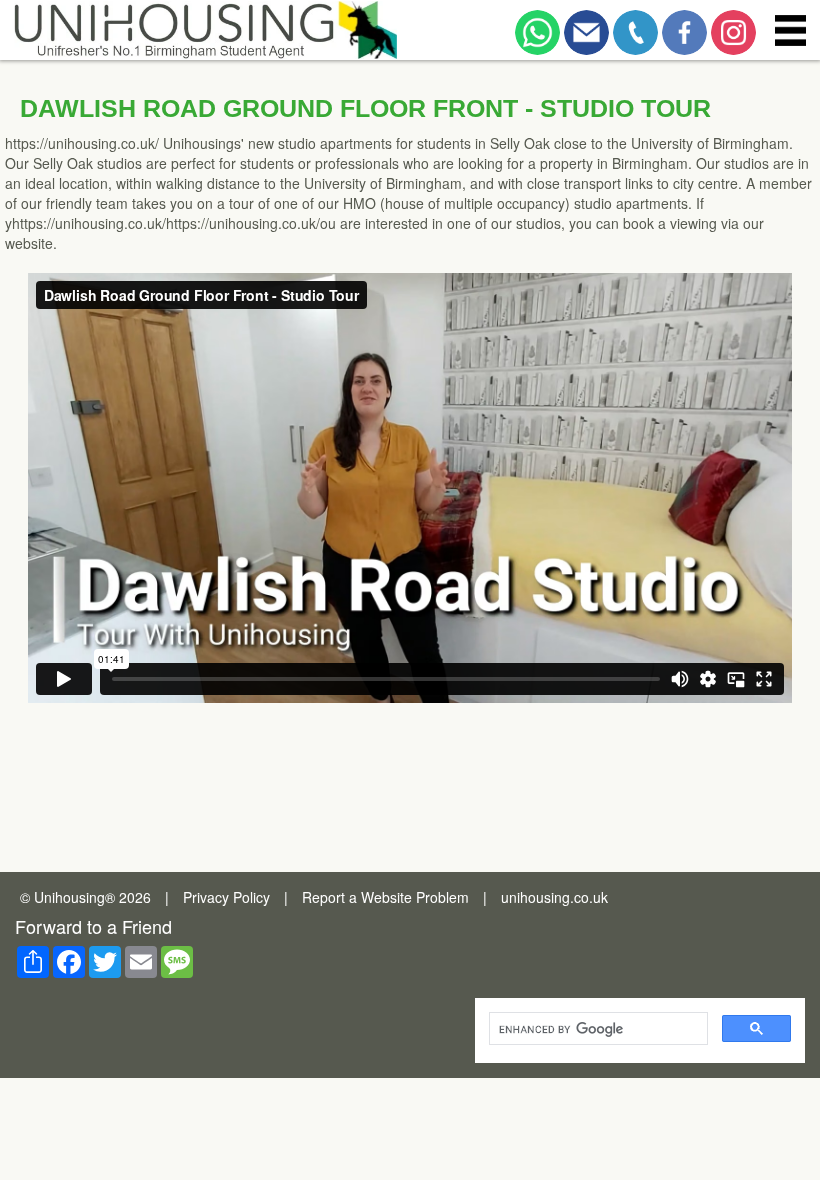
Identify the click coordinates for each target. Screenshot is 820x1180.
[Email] (586, 27)
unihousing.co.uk (554, 897)
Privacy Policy (226, 897)
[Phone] (635, 27)
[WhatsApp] (537, 27)
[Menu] (790, 30)
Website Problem (415, 897)
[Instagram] (733, 27)
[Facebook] (684, 27)
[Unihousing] (203, 30)
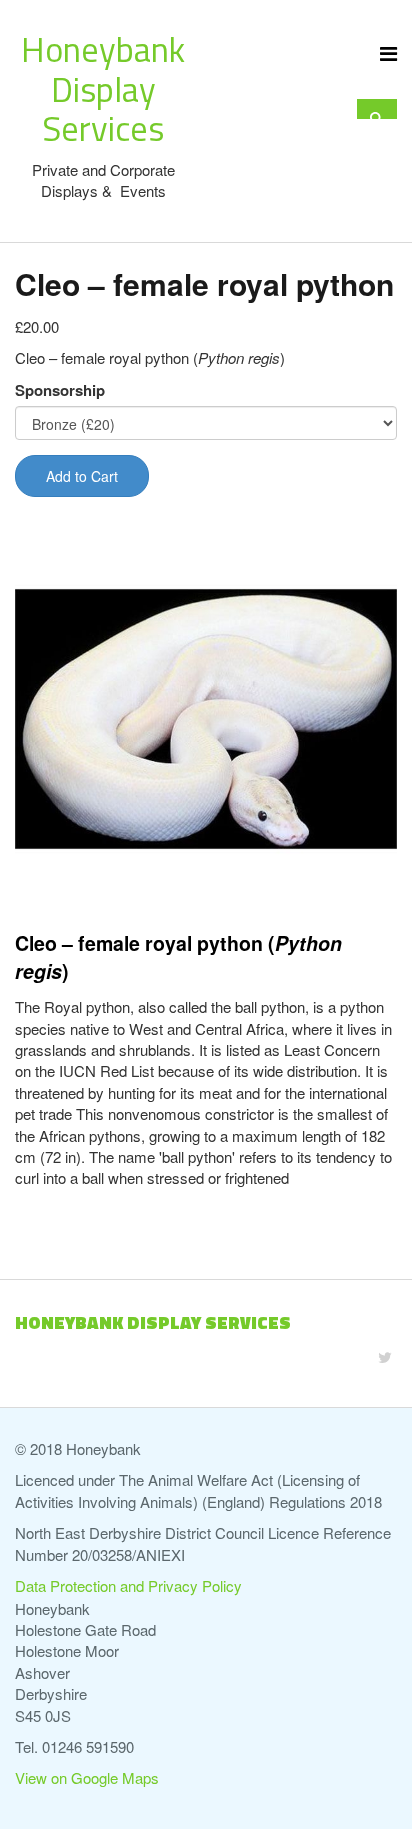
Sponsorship (60, 390)
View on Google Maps (87, 1777)
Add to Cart (82, 476)
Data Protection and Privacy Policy (128, 1585)
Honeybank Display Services (103, 88)
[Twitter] (385, 1356)
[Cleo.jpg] (206, 719)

YOUR GOAL
Search the entries for "Policy" and copy out each line that has it.

RESULT OF THE EXERCISE
Privacy Policy (226, 897)
Data Protection and Privacy Policy (128, 1585)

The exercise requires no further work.